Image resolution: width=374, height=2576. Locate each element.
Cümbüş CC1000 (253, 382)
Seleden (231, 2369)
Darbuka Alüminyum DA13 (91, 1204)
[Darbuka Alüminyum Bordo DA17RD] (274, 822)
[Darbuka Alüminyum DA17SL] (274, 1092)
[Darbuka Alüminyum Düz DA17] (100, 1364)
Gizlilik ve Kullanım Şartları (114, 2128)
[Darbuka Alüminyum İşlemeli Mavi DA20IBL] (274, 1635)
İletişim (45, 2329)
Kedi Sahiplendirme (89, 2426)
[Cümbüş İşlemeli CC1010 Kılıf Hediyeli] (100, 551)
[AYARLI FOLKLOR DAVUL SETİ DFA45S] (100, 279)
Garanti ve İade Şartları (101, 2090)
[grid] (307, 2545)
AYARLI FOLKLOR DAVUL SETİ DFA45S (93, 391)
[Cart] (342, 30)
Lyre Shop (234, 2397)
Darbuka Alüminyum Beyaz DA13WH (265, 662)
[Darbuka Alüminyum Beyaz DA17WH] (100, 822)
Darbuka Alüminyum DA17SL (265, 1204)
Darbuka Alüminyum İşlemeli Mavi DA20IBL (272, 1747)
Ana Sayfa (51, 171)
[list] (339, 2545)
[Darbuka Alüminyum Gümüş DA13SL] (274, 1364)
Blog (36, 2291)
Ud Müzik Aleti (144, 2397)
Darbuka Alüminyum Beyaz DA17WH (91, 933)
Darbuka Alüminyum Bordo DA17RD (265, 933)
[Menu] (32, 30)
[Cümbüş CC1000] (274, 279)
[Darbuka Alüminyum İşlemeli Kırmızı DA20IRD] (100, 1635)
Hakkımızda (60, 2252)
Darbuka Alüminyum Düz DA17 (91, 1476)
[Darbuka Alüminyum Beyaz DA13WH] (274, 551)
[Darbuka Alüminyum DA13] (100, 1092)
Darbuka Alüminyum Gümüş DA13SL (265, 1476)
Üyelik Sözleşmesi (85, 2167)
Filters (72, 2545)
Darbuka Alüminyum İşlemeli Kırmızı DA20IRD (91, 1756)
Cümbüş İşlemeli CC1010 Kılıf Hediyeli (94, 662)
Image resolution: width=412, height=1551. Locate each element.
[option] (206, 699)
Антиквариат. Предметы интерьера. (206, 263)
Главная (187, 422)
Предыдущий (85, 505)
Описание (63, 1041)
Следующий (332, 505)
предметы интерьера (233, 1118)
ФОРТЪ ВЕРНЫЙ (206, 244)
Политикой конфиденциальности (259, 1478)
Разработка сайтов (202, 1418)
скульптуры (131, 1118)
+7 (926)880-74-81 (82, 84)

== == ==

## EXERCISE DIRECTIONS
Starting at the line that contains "[AYARLI FOLKLOR DAVUL SETİ DFA45S] (100, 279)", copy each line through the last line of the listing, and copy nothing else.

## RESULT OF THIS EXERCISE
[AYARLI FOLKLOR DAVUL SETİ DFA45S] (100, 279)
Garanti ve İade Şartları (101, 2090)
[grid] (307, 2545)
AYARLI FOLKLOR DAVUL SETİ DFA45S (93, 391)
[Cart] (342, 30)
Lyre Shop (234, 2397)
Darbuka Alüminyum Beyaz DA13WH (265, 662)
[Darbuka Alüminyum Beyaz DA17WH] (100, 822)
Darbuka Alüminyum DA17SL (265, 1204)
Darbuka Alüminyum İşlemeli Mavi DA20IBL (272, 1747)
Ana Sayfa (51, 171)
[list] (339, 2545)
[Darbuka Alüminyum Gümüş DA13SL] (274, 1364)
Blog (36, 2291)
Ud Müzik Aleti (144, 2397)
Darbuka Alüminyum Beyaz DA17WH (91, 933)
Darbuka Alüminyum Bordo DA17RD (265, 933)
[Menu] (32, 30)
[Cümbüş CC1000] (274, 279)
[Darbuka Alüminyum İşlemeli Kırmızı DA20IRD] (100, 1635)
Hakkımızda (60, 2252)
Darbuka Alüminyum Düz DA17 (91, 1476)
[Darbuka Alüminyum Beyaz DA13WH] (274, 551)
[Darbuka Alüminyum DA13] (100, 1092)
Darbuka Alüminyum Gümüş DA13SL (265, 1476)
Üyelik Sözleşmesi (85, 2167)
Filters (72, 2545)
Darbuka Alüminyum İşlemeli Kırmızı DA20IRD (91, 1756)
Cümbüş İşlemeli CC1010 Kılıf Hediyeli (94, 662)
Image resolution: width=412, height=1551. Locate each element.
[option] (206, 699)
Антиквариат. Предметы интерьера. (206, 263)
Главная (187, 422)
Предыдущий (85, 505)
Описание (63, 1041)
Следующий (332, 505)
предметы интерьера (233, 1118)
ФОРТЪ ВЕРНЫЙ (206, 244)
Политикой конфиденциальности (259, 1478)
Разработка сайтов (202, 1418)
скульптуры (131, 1118)
+7 (926)880-74-81 (82, 84)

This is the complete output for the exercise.